[Material for this exercise]:

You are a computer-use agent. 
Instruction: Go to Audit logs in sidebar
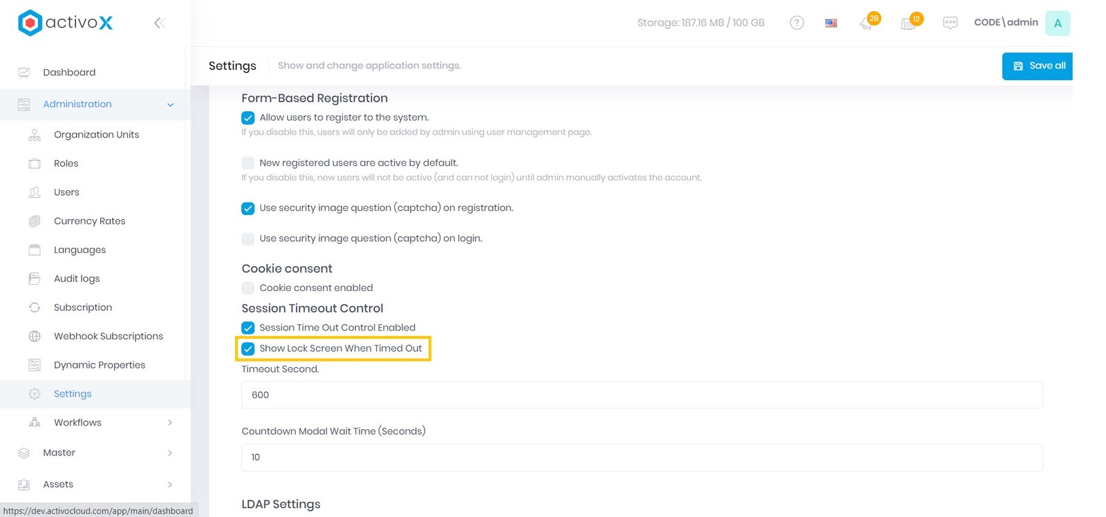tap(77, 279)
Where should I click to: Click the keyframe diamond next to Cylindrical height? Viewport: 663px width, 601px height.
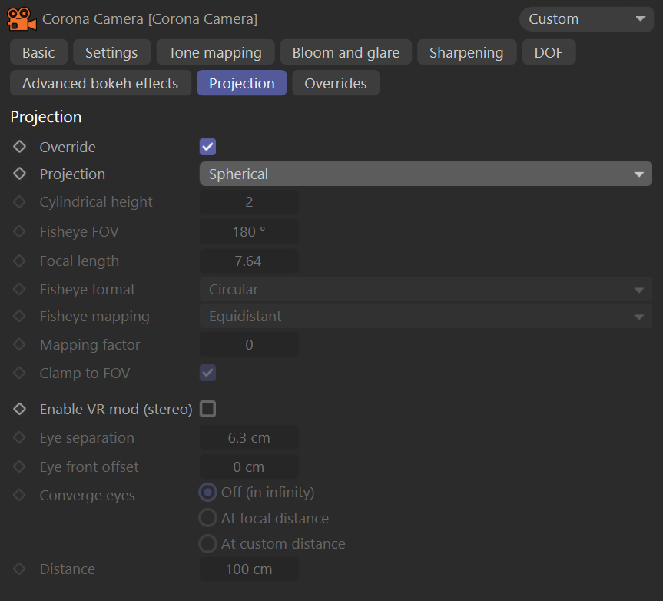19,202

...

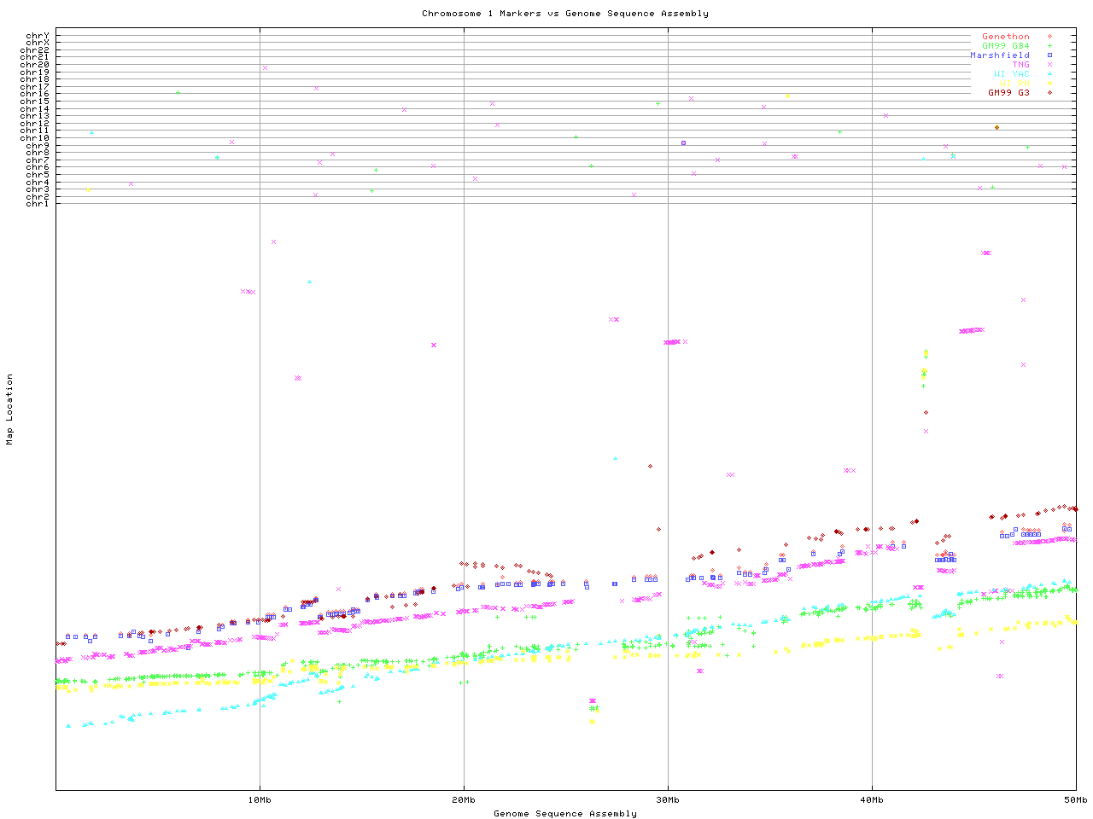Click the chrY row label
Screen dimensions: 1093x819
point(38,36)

[Given instruction]: Replace "row label" with "column header" in the records from the line containing "Click the chrY row label" up to and including the line containing "point(38,36)", and reproduce only those lines with everything else unchanged. Omit the pictures from your answer.

[Completed task]:
Click the chrY column header
Screen dimensions: 1093x819
point(38,36)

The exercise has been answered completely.